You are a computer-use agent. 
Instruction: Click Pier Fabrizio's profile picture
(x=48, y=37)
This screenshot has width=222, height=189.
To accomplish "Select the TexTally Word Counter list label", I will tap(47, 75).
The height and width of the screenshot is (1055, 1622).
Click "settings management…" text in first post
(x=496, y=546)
--- --- ---
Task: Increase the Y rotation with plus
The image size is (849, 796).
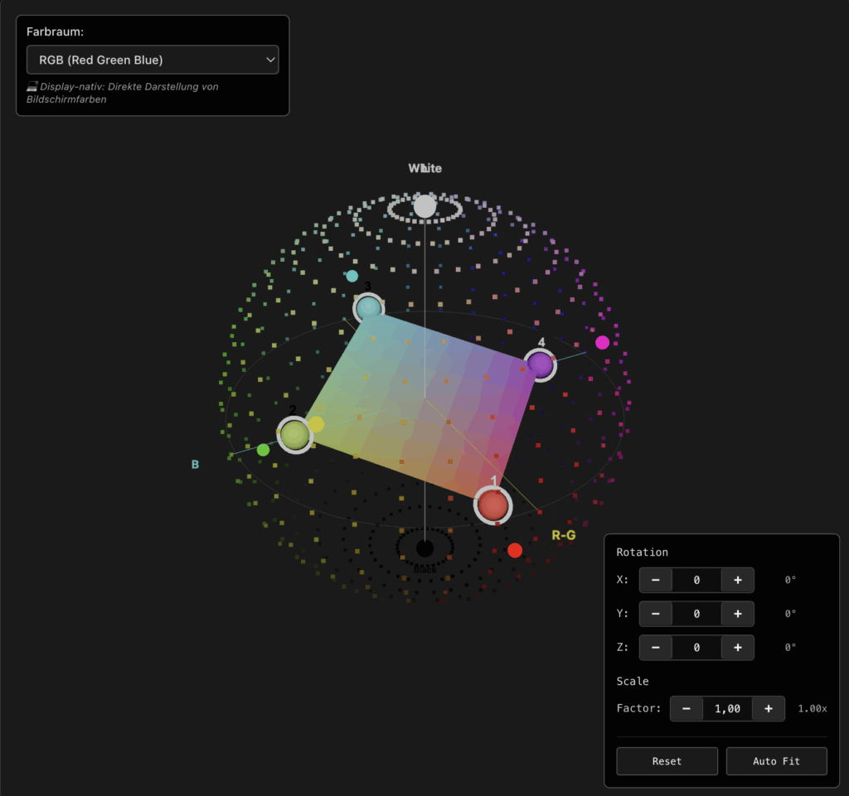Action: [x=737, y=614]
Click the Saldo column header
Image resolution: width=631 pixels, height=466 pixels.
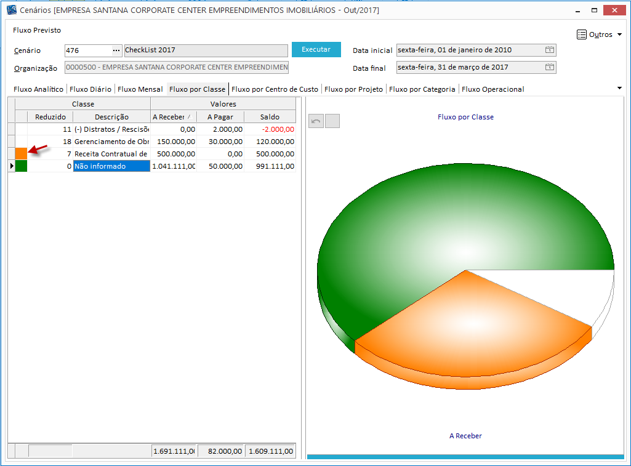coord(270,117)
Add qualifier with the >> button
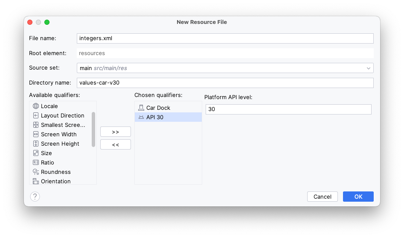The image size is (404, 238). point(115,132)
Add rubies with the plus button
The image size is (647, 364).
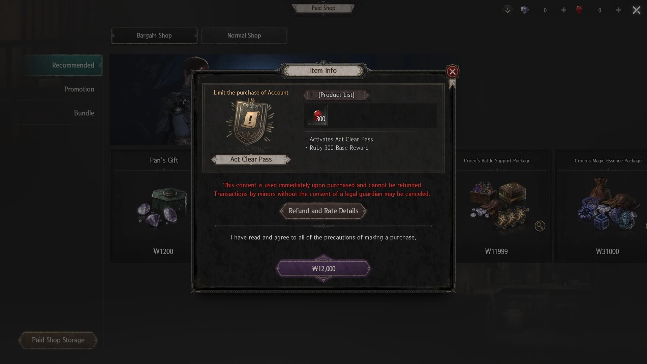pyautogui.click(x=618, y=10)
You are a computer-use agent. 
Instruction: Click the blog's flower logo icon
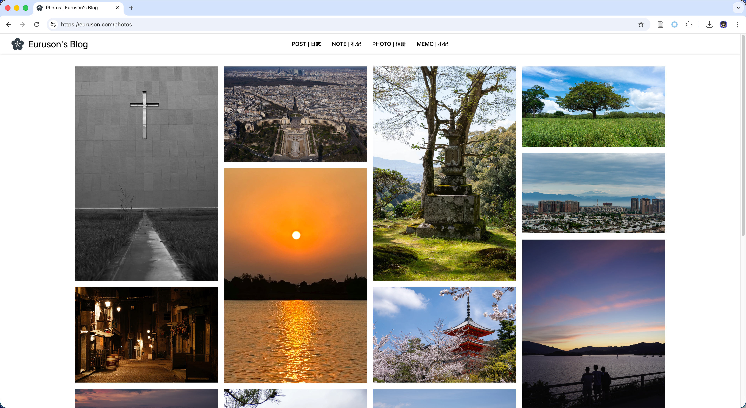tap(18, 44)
--- --- ---
**STATED EXERCISE**
Reproduce the data from the line with "Add qualifier with the >> button" up to and including the line with "tap(18, 44)", leaving the pictures out.

**RIGHT ANSWER**
Add qualifier with the >> button
The image size is (404, 238). point(115,132)
Add rubies with the plus button
The image size is (647, 364).
pyautogui.click(x=618, y=10)
You are a computer-use agent. 
Instruction: Click the blog's flower logo icon
tap(18, 44)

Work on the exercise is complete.